Berlin. dpa/BZ Nach der umstrittenen Durchsuchung der Berliner PDS-Zentrale hat sich die Kontroverse über die Rechtmäßigkeit dieser Aktion am Wochenende zugespitzt.
Dagegen meinte Grünen-Bundesgeschäftsführer Eberhard Walde, die Durchsuchung habe eigentlich Zwecken des Verfassungsschutzes gedient. Die Sicherheitsbehörden wollten sich vermutlich einen Überblick über die Räumlichkeiten der PDS-Zentrale verschaffen und diese mit Fotos für mögliche Einsätze und Observierungen dokumentieren. Der Bundeshauptausschuss der Grünen kritisierte die Durchsuchung als rechts- und verfassungswidrig.
Auf Verlangen von Bundestagspräsidentin Rita Süssmuth soll der Immunitätsausschuss des Parlaments prüfen, ob die Immunitätsrechte der PDS-Abgeordneten verletzt wurden. Der Ausschuss werde einen ausführlichen Bericht des Bundesjustizministeriums anfordern, hieß es.
Unterdessen prüft der Verfassungsschutz nach Angaben von Staatsminister Lutz Stavenhagen (CDU), ob sich die PDS verfassungsfeindlich betätigt. Vom Ergebnis dieser Prüfung wird abhängen, ob die PDS vom Verfassungsschutz beobachtet wird oder nicht.

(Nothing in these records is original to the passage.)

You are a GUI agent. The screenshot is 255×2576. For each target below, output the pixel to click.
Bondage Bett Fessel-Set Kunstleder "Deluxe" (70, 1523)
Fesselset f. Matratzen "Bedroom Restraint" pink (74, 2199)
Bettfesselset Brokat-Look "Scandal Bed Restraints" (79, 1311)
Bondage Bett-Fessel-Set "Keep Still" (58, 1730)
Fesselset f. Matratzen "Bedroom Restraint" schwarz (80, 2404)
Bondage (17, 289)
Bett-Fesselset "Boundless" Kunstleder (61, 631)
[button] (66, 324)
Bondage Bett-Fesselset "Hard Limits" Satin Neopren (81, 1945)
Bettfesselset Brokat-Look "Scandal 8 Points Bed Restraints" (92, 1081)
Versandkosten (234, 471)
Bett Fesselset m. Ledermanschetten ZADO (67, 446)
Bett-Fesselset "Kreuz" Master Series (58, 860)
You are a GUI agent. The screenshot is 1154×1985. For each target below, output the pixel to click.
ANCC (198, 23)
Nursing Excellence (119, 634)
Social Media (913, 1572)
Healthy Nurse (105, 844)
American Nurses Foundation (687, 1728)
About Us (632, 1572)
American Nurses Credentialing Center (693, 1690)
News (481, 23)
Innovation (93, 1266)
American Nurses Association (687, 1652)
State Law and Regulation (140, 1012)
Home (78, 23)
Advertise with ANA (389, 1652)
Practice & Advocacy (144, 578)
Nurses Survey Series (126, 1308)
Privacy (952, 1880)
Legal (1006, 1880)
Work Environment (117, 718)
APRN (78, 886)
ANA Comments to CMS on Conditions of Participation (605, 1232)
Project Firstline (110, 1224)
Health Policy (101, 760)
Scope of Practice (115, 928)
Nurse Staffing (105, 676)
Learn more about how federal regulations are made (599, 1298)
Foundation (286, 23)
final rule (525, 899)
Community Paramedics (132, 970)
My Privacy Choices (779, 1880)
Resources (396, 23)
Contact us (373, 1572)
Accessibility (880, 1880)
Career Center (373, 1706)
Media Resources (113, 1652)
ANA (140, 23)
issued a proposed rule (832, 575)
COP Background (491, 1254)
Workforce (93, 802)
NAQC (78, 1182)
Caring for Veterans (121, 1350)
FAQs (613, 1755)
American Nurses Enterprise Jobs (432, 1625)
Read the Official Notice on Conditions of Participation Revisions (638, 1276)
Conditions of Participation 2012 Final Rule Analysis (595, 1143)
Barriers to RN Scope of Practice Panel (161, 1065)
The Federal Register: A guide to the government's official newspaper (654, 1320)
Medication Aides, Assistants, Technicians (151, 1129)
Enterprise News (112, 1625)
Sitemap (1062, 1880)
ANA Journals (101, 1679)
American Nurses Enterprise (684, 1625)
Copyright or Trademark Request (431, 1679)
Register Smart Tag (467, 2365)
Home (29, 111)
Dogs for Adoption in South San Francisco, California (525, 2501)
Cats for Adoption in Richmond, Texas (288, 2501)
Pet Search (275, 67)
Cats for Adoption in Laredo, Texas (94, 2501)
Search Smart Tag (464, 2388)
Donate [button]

Der deutschlandpolitische Sprecher der CDU/CSU-Bundestagsfraktion, Eduard Lintner, forderte eine Einbeziehung von PDS-Chef Gysi in die staatsanwaltschaftlichen Ermittlungen. Es gehe nicht an, dass Gysi "den intellektuellen Saubermann spielt, während Dunkelmänner seiner Partei für zweifelhafte und illegale Geldgeschäfte zuständig sind", sagte Lintner.
(Berliner Zeitung Mo. 22.10.1990)
Berlin (NZ/ADN/dpa). Staatsanwaltschaft und Polizei haben bei der Durchsuchung der PDS-Zentrale in Berlin in der Nacht zum Freitag "ihre gesetzliche Pflicht" erfüllt, erklärte Innensenator Erich Pätzold (SPD) am Sonnabend. In einer Pressemitteilung kündigte er die sorgfältige Untersuchung der "dubiosen" Überweisungen von mehr als hundert Millionen DM aus Berlin auf ausländische Konten an.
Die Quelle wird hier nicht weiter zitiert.